LAMMPS, an acronym for Large-scale Atomic/Molecular Massively Parallel Simulator, is a classical molecular dynamics code with a focus on materials modeling.

LAMMPS has potentials for solid-state materials (metals, semiconductors) and soft matter (biomolecules, polymers) and coarse-grained or mesoscopic systems. It can be used to model atoms or, more generically, as a parallel particle simulator at the atomic, meso, or continuum scale.

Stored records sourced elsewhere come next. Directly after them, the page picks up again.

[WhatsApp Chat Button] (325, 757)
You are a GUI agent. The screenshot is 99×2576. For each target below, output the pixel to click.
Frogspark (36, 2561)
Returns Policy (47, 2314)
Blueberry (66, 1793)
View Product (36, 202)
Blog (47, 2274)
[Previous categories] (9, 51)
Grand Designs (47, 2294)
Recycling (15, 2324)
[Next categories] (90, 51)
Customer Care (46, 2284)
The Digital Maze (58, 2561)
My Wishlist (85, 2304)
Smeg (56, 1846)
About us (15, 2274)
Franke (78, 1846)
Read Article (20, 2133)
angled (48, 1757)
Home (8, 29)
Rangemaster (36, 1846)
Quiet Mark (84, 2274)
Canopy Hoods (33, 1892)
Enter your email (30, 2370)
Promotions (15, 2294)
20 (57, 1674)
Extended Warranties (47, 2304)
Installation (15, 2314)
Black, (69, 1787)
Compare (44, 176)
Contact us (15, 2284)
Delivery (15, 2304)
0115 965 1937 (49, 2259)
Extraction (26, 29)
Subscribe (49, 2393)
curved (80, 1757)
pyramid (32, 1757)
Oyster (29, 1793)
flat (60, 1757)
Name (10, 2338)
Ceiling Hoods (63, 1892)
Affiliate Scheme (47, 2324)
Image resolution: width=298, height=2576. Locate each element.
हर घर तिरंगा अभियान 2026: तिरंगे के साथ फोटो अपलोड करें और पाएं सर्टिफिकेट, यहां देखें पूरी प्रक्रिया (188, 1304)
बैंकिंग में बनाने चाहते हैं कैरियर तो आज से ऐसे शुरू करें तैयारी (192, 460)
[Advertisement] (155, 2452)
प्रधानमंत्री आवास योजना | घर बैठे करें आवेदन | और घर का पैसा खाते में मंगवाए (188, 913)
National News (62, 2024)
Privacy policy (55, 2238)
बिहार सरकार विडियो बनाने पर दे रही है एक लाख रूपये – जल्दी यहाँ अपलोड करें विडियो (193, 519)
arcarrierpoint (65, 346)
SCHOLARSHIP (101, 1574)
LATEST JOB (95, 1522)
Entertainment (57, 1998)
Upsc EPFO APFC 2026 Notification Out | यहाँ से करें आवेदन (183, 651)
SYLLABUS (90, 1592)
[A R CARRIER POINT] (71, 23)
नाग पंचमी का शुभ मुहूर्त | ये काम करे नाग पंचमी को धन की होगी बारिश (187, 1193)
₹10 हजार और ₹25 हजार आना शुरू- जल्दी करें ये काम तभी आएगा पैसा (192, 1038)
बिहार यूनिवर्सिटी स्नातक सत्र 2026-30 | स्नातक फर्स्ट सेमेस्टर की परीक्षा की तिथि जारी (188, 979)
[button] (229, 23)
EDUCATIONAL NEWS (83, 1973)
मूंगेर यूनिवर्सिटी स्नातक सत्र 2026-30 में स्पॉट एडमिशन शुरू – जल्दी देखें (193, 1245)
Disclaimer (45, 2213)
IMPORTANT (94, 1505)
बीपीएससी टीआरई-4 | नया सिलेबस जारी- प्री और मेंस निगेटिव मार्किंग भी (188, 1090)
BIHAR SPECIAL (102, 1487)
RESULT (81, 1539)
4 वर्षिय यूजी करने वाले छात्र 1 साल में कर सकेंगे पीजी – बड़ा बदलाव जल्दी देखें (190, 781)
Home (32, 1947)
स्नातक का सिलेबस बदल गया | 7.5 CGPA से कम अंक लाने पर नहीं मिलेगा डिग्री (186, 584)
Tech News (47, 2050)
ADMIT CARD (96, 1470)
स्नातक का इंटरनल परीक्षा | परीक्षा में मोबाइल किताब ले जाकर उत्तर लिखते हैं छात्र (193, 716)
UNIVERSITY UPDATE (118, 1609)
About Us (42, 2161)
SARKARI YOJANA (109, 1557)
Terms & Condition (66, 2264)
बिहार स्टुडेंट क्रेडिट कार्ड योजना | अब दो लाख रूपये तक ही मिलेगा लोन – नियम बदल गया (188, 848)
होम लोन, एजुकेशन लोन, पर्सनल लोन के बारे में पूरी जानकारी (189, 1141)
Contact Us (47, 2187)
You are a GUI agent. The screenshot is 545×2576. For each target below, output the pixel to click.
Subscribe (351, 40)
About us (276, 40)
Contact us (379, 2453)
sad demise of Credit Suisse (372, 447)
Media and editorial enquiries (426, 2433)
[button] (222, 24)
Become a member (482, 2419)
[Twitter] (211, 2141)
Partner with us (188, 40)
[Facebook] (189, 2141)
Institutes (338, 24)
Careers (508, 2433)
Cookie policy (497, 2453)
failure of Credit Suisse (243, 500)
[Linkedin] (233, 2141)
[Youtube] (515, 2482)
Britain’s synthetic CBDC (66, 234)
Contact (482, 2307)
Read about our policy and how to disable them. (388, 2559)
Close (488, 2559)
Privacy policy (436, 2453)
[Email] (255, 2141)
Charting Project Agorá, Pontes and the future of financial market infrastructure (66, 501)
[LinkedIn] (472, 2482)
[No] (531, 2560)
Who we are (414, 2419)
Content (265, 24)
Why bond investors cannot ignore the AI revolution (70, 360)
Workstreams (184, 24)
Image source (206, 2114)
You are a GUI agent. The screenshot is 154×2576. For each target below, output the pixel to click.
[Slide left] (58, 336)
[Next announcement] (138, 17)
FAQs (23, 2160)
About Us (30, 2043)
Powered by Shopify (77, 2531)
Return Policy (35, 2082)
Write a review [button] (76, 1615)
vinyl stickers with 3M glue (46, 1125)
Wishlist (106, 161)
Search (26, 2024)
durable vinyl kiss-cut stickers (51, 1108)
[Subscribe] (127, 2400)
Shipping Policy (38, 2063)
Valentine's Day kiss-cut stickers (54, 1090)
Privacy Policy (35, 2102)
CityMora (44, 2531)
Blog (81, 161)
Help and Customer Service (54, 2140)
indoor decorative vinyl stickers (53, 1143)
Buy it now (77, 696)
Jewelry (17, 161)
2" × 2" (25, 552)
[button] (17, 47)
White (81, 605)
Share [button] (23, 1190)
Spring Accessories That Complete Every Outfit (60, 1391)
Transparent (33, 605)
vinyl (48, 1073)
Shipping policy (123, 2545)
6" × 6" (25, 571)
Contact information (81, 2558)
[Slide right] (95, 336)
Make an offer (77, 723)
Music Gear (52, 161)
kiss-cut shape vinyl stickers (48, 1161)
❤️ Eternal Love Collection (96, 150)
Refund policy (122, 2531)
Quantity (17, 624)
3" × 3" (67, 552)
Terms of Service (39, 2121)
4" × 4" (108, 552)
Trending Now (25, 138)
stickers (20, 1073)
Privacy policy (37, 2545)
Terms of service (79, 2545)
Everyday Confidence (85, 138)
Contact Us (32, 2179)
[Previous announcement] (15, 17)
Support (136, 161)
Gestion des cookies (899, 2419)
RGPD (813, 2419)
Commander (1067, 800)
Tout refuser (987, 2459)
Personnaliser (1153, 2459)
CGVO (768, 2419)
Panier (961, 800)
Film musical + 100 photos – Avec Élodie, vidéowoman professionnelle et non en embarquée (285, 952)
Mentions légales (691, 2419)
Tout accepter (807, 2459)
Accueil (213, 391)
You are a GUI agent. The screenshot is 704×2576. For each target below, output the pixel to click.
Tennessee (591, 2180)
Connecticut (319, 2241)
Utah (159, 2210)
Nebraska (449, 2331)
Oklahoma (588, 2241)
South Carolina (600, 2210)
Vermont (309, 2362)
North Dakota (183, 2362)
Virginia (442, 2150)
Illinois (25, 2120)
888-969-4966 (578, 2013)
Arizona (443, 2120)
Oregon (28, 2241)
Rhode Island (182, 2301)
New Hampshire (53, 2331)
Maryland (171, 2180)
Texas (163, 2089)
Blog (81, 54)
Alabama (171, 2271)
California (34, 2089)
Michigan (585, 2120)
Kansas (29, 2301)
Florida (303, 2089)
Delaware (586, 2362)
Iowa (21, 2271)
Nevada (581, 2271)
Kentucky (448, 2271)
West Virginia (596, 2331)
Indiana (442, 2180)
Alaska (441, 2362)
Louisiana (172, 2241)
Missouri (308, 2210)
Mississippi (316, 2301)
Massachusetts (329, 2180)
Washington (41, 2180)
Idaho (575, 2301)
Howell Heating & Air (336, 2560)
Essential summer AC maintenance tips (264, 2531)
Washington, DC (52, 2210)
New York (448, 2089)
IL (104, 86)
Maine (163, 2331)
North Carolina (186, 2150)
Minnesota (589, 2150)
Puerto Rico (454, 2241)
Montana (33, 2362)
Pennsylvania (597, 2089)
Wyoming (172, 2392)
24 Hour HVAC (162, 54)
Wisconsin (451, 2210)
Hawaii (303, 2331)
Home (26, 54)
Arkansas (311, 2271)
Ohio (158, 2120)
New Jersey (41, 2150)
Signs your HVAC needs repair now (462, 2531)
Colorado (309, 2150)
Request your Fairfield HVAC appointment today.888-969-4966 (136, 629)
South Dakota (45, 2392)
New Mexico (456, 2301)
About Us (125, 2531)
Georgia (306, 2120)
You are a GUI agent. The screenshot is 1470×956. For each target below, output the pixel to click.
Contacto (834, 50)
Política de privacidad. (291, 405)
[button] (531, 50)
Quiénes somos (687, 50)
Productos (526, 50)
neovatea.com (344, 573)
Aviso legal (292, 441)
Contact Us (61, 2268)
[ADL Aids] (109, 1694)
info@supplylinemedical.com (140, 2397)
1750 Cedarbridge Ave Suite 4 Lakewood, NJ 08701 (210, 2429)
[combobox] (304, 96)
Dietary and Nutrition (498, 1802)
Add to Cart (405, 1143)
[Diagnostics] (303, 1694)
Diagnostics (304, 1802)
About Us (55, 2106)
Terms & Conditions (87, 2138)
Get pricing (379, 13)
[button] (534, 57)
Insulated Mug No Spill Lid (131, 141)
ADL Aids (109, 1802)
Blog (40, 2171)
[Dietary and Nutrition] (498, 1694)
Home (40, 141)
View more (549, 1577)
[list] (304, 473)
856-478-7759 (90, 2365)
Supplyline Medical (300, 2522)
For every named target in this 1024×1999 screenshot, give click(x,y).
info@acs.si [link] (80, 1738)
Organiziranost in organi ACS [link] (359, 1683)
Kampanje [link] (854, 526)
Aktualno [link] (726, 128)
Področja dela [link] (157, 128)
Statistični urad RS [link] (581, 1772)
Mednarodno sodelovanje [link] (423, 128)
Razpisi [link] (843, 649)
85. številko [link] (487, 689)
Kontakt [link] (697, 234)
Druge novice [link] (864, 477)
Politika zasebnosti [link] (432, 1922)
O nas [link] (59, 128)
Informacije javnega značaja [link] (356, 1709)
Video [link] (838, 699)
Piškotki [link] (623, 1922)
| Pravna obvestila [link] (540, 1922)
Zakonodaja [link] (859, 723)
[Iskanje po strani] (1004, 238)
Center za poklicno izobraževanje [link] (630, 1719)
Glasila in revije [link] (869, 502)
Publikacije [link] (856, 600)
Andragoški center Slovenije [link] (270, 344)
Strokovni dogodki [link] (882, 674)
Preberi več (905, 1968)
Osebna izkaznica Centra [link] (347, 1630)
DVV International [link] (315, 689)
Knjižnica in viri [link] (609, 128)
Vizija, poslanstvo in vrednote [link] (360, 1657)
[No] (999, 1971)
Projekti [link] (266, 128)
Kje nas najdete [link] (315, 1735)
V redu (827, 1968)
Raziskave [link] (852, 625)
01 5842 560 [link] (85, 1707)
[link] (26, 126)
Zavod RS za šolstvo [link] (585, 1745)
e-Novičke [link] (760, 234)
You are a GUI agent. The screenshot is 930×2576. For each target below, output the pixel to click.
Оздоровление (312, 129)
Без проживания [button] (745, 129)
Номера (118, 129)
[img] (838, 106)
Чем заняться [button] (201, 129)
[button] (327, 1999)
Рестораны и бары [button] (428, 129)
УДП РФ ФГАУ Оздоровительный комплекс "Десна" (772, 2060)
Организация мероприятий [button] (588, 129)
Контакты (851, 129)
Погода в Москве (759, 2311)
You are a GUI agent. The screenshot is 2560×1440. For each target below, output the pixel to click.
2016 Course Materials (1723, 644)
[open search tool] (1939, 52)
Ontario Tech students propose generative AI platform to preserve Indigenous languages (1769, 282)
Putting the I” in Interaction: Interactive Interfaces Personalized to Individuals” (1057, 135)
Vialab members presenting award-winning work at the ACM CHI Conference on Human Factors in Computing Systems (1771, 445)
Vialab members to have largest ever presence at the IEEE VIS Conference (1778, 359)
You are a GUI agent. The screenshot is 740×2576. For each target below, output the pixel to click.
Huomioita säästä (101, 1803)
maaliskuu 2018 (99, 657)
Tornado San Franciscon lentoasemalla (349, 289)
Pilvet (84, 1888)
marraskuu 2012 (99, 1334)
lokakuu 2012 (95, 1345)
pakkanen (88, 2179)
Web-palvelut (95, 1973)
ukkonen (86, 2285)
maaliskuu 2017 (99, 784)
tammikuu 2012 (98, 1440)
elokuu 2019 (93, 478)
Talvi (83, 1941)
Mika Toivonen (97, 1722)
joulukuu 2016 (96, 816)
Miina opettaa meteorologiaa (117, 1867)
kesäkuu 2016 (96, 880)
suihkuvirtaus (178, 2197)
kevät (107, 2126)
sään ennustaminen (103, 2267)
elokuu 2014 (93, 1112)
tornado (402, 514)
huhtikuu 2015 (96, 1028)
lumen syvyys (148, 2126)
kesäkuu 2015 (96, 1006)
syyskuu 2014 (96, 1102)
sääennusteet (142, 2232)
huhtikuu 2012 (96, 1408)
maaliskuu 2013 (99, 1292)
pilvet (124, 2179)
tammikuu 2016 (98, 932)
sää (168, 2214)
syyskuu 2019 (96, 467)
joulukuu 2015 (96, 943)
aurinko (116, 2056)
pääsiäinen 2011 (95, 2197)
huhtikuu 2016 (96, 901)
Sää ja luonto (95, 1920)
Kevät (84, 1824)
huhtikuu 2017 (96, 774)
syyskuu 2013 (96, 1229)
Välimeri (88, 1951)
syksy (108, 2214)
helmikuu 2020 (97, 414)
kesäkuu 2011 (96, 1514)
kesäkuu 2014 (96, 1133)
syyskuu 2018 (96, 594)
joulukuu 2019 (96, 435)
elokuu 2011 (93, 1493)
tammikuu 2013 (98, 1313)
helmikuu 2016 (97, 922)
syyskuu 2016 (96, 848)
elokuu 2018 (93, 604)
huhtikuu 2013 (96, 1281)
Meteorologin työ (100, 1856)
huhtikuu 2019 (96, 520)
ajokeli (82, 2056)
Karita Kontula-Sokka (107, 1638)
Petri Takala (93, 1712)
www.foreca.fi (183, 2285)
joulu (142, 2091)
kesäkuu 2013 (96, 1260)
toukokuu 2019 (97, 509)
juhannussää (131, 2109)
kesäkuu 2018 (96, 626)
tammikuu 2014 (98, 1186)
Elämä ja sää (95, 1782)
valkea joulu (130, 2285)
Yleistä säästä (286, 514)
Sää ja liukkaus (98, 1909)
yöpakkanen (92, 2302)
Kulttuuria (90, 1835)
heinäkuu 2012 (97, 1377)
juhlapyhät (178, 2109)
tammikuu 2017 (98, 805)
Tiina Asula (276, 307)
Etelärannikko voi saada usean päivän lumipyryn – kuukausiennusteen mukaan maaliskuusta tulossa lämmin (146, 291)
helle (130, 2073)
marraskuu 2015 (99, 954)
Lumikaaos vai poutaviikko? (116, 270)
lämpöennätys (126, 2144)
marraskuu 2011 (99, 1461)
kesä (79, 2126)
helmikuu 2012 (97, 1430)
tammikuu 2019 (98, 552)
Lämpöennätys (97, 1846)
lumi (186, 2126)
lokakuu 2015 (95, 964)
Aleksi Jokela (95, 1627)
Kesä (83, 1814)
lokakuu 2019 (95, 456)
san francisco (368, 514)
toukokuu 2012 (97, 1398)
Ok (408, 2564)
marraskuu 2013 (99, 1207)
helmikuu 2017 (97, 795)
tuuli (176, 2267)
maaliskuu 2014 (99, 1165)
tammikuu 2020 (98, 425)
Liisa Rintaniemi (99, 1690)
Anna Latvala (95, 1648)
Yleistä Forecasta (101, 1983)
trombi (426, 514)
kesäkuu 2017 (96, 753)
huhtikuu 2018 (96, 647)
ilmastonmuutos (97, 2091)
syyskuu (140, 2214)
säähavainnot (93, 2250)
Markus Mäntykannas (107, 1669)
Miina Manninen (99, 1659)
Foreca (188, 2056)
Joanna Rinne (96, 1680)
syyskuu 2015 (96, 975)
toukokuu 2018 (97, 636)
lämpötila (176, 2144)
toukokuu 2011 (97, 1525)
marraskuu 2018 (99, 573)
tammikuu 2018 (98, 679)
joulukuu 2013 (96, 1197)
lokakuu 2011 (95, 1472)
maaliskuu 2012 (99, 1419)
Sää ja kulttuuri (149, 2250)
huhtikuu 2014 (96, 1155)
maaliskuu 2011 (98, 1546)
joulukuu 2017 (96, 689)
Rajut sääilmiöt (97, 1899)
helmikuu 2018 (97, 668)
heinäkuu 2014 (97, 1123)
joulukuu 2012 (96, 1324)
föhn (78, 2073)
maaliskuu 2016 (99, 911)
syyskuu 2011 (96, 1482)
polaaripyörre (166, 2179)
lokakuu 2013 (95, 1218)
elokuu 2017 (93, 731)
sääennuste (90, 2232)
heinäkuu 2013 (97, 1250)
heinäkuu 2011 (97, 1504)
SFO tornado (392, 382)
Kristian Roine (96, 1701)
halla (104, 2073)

LAMMPS runs on single processors or in parallel using message-passing techniques and a spatial-decomposition of the simulation domain. Many of its models have versions that provide accelerated performance on CPUs, GPUs, and Intel Xeon Phis. The code is designed to be easy to modify or extend with new functionality.

Peridigm

Peridigm is an open-source computational peridynamics code. It is a massively-parallel simulation code for implicit and explicit multi-physics simulations centering on solid mechanics and material failure. Peridigm is a C++ code utilizing foundational software components from Sandia’s Trilinos project and is fully compatible with the Cubit mesh generator and Paraview visualization codes.

CIME

CIME is the Common Infrastructure for Modelling the Earth. It is the full-featured software engineering system for global Earth system or climate models. CIME is a set Python scripts configured with XML data files as well as Fortran soure code, and owns the model configuration, build system, test harness, test suites, portability to many specific HPC platforms, input data set management, results archiving.CIME is jointly developed by NCAR, Sandia, and Argonne, and is the software engineering system for several important climate/weather models: E3SM, CESM, and UFS.